Personal information
- Full name: Tania Ortiz Calvo
- Born: 30 October 1965 (age 59) Vertientes, Camagüey Province, Cuba
- Height: 1.80 m (5 ft 11 in)

Volleyball information
- Position: Setter
- Number: 1

National team
| 1985–1994 | Cuba |

Honours
Women's volleyball
Representing Cuba
Olympic Games
| Gold medal – first place | 1992 Barcelona | Team |
World Championship
| Gold medal – first place | 1994 Brazil | Team |
| Silver medal – second place | 1986 Czechoslovakia | Team |
FIVB World Cup
| Gold medal – first place | 1989 Japan |  |
| Gold medal – first place | 1991 Japan |  |
| Silver medal – second place | 1985 Japan |  |
FIVB World Grand Prix
| Gold medal – first place | 1993 Hong Kong |  |
| Silver medal – second place | 1994 Shanghai |  |
World Grand Champions Cup
| Gold medal – first place | 1993 Japan |  |
Pan American Games
| Gold medal – first place | 1991 Havana | Team |
Central American and Caribbean Games
| Gold medal – first place | 1986 Santiago de los Caballeros | Team |
| Gold medal – first place | 1990 Mexico City | Team |

= Tania Ortiz =

Cuban volleyball player

Tania Ortiz Calvo (born 30 October 1965), also known as Tania Ortiz, is a former volleyball player who played for the Cuban women's national volleyball team and won a gold medal at the 1992 Summer Olympics in Barcelona.
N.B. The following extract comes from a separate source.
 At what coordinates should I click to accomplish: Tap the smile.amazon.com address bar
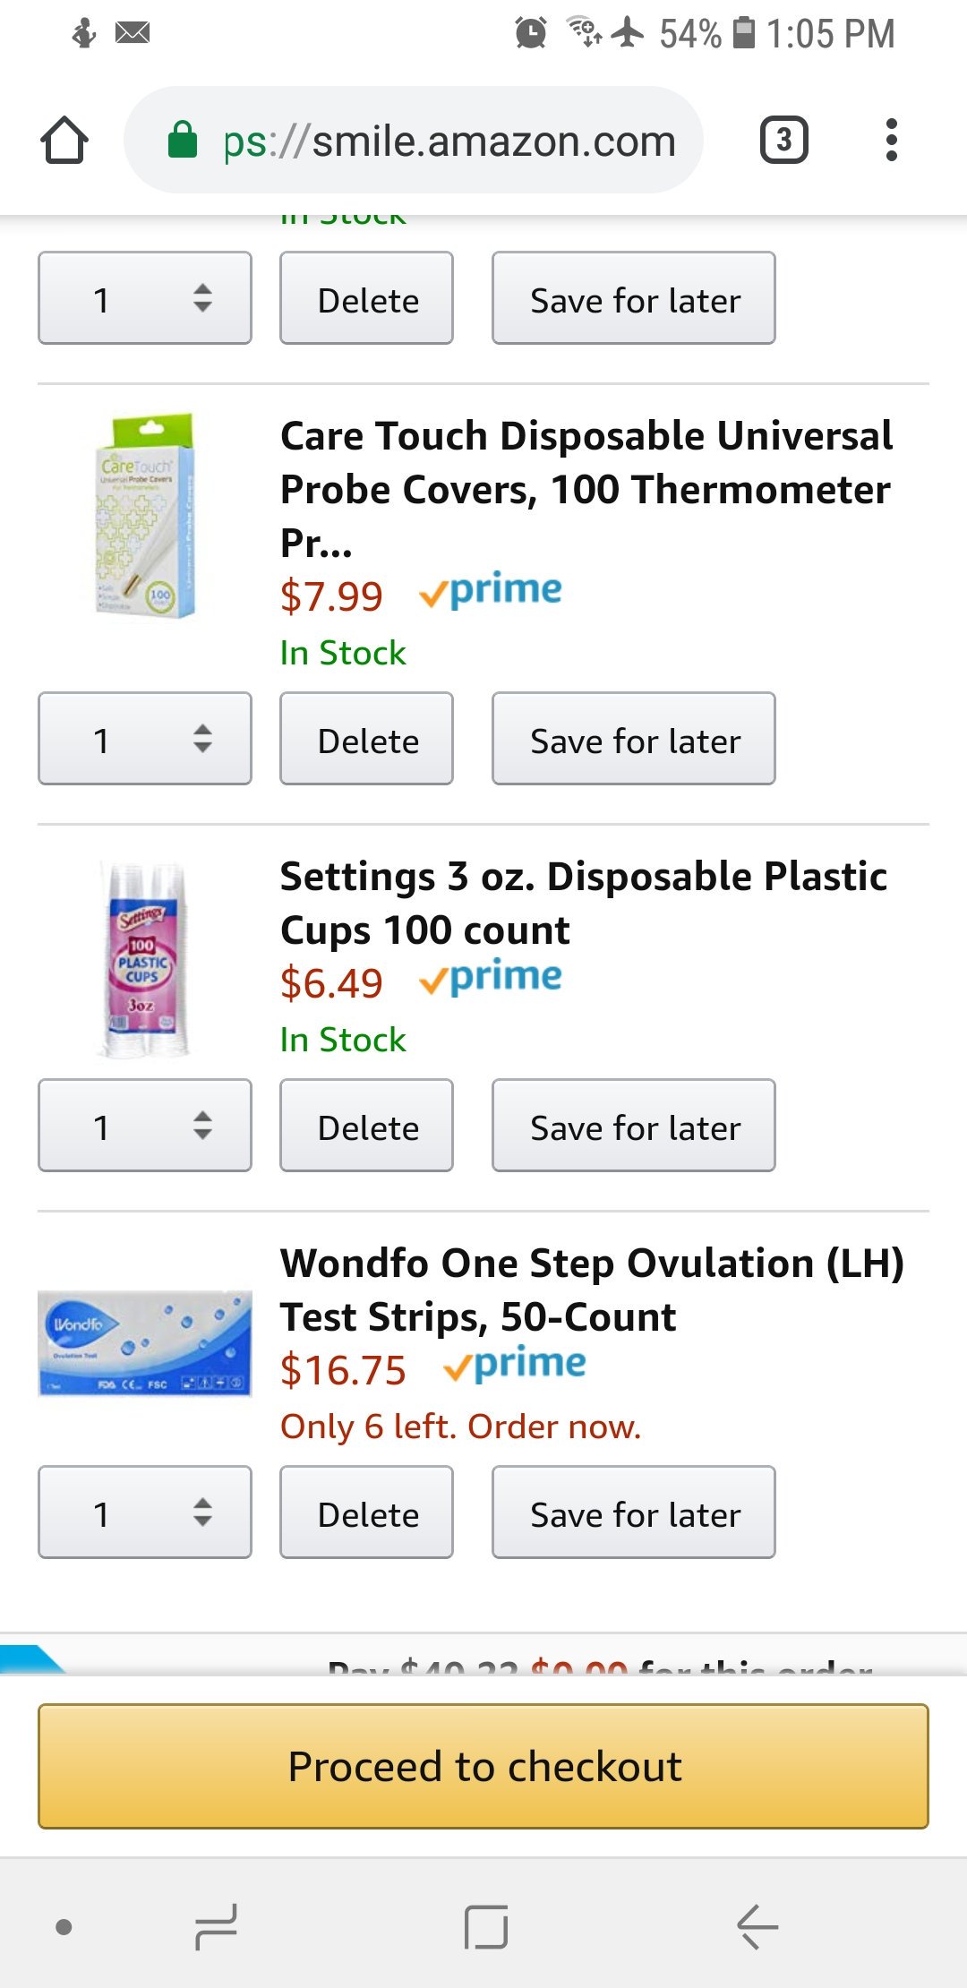click(448, 141)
She was a setter.

==World Championships==

Ortiz also helped the Cuban national team win the silver medal at the 1986 FIVB World Championship in Czechoslovakia and the gold medal at the 1994 FIVB World Championship in Brazil, where they did not lose a set in the entire tournament.

==World Cups==

Ortiz won a silver medal at the 1985 FIVB World Cup in Japan, and gold medals at the 1989 and 1991 FIVB World Cups in Japan.